The prosecution is not only obligated to seek convictions, but it also has a duty to see that justice is done (People v. Steadman, 82 NY2d 1, 7, 603 NYS2d 382, 384, 623 NE2d 509, 511). "In their role as public officers, they must deal fairly with the accused and be candid with the courts (see, People v. Pelchat, 62 NY2d 97, 105, 476 NYS2d 79, 464 NE2d 447; see also, People v. Vilardi, 76 NY2d 67, 76, 556 NYS2d 518, 555 NE2d 915; People v. Simmons, 36 NY2d 126, 131-132, 365 NYS2d 812, 325 NE2d 139)" (id., 82 NY2d at 7, 603 NYS2d at 384, 623 NE2d at 511). [*6][*7]The prosecution has willfully failed to comply with the provisions of CPL §240.20(g) and §240.40 within the meaning of CPL §240.70, and in so doing violated its duty to the defendant and the court. Despite representing that the tapes would be used at trial, the prosecution refused to disclose the tapes in response to the Defendant's discovery demand, opposed the Defendant's motion for disclosure, failed to turn over the tapes or compact disk within the time directed by this Court's order, and failed to listen to the tapes and advise the court of their inaudibility so that a two-plus hour hearing could be avoided. Moreover, because the tapes were inaudible, disclosure would not have revealed the confidential informant's identity, thereby rendering the prosecution's excuses and refusals specious. The misrepresentations and dilatory tactics, which this Court finds to constitute bad faith, have been calculated to prevent the defendant from having certain information crucial to his defense until the eve of trial and place the defendant at a disadvantage.
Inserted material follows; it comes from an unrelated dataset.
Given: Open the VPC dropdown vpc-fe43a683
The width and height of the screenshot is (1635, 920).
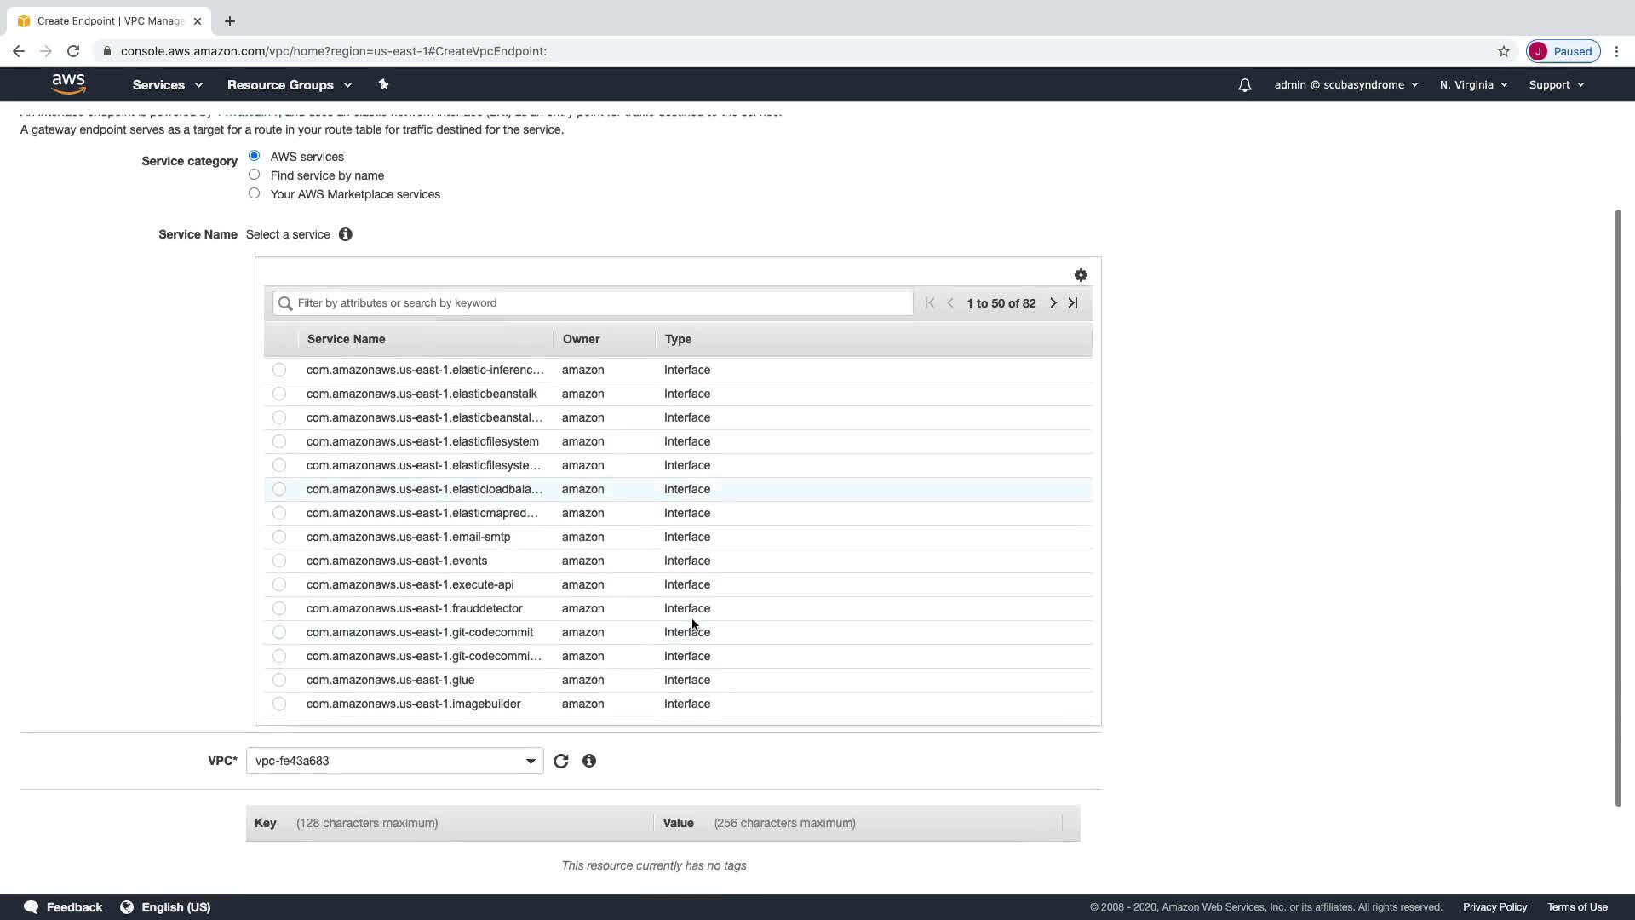Looking at the screenshot, I should 394,761.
As a result, sanctions pursuant to CPL §240.70 are appropriate[FN2], and the District Attorney is prohibited from introducing into evidence at trial (1) any recorded conversations allegedly made during the course of the criminal transactions on March 21 or April 7, 2006 upon which the charges in the indictments are premised, and (2) any testimony from a witness who is alleged to have overheard but not been physically present at such transactions as to what such witness heard by means of the transmitted conversations.
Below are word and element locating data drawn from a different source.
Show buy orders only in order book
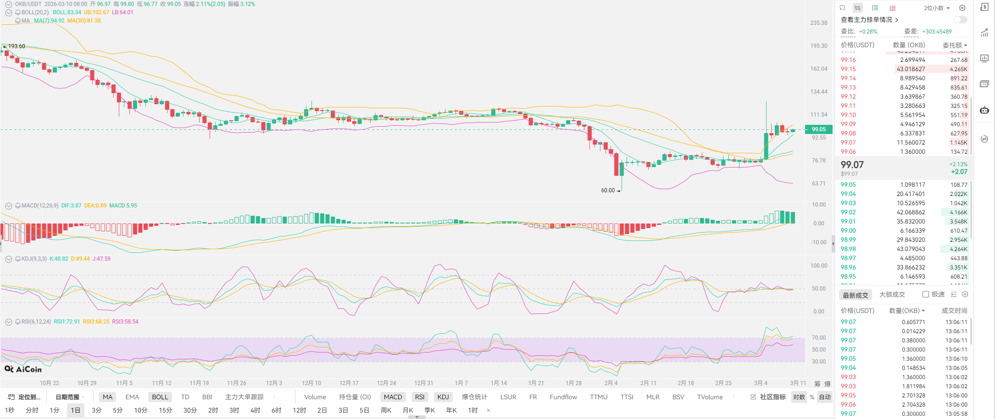 pyautogui.click(x=875, y=8)
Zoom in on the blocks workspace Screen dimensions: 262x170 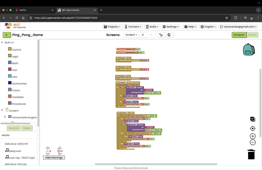coord(253,136)
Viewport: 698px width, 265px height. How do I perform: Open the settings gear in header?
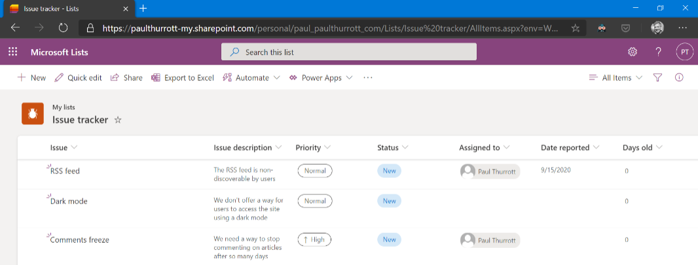633,52
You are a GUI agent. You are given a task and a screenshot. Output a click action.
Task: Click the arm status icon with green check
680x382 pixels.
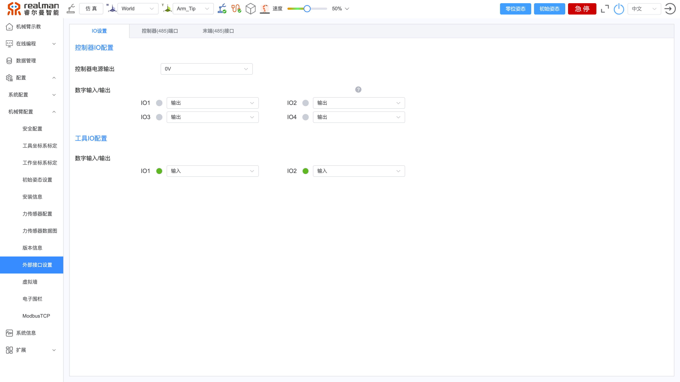pyautogui.click(x=222, y=9)
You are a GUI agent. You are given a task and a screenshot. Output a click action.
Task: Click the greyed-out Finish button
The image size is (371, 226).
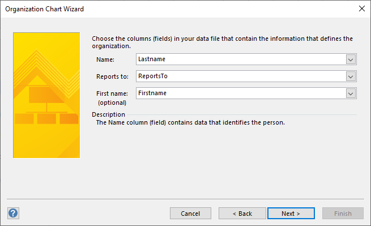343,214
Also, the District Attorney is hereby immediately directed to disclose to the Defendant's counsel the following information, whether in written or other form, including but no limited to all records pertaining to such information:

the precise terms of the cooperation agreement between the confidential informant, law enforcement and/or the prosecution,
the criminal history report of the confidential informant, whose identity was directed to be disclosed by prior order of this Court, maintained by the New York State Division of Criminal Justice Services, the "buy sheets" from the alleged transactions involving the defendant, and
all other information submitted to the Court for in camera inspection at the December 22, 2006 audibility hearing.
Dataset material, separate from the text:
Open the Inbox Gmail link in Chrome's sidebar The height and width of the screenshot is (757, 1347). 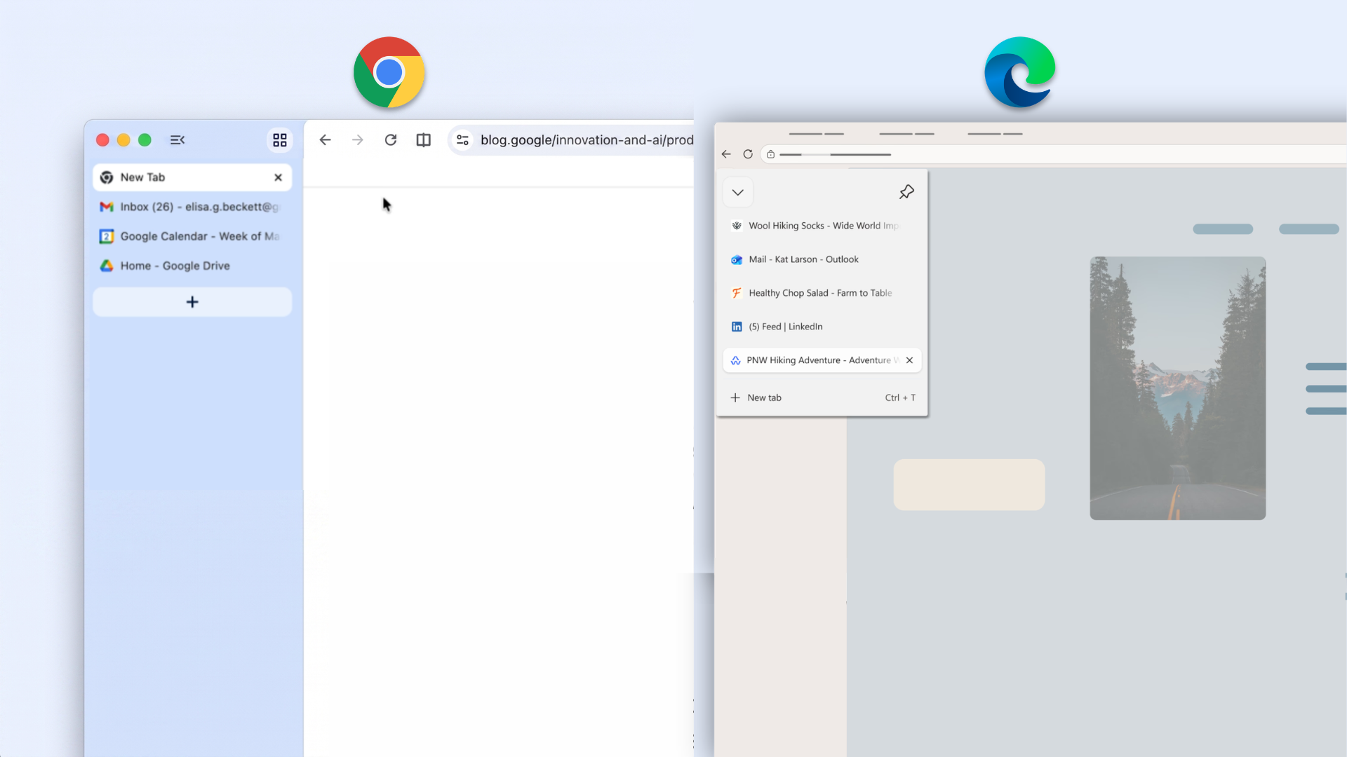tap(189, 207)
Finally, the defendant's discovery sanction request for a copy of the pre-sentence reports pertaining to the confidential informant is denied. Such reports are confidential (see CPL §390.50) and do not constitute Rosario material (see People v. Figueroa 258 AD2d 280, 685 NYS2d 53, leave to appeal denied 93 NY2d 970, 695 NYS2d 56, 716 NE2d 1101; People v. Morris, 153 AD2d 984, 545 NYS2d 427, leave to appeal denied 75 NY2d 922, 555 NYS2d 40, 554 NE2d 77; People v. Mayers, 100 AD2d 558, 473 NYS2d 263, leave to appeal denied 62 NY2d 651, 476 NYS2d 1046, 464 NE2d 998). [*8][*9]

IT IS SO ORDERED.

Order signed this 29th day of January, 2007, at Elizabethtown, New York.

ENTER

________________________________

Richard B. Meyer
Essex County Judge

Footnotes


Footnote 1: People's reply to demand for discovery dated June 15, 2006 at page 4.

Footnote 2:The Court would have considered sanctions under 22 NYCRR Part 130 were the same applicable to criminal actions.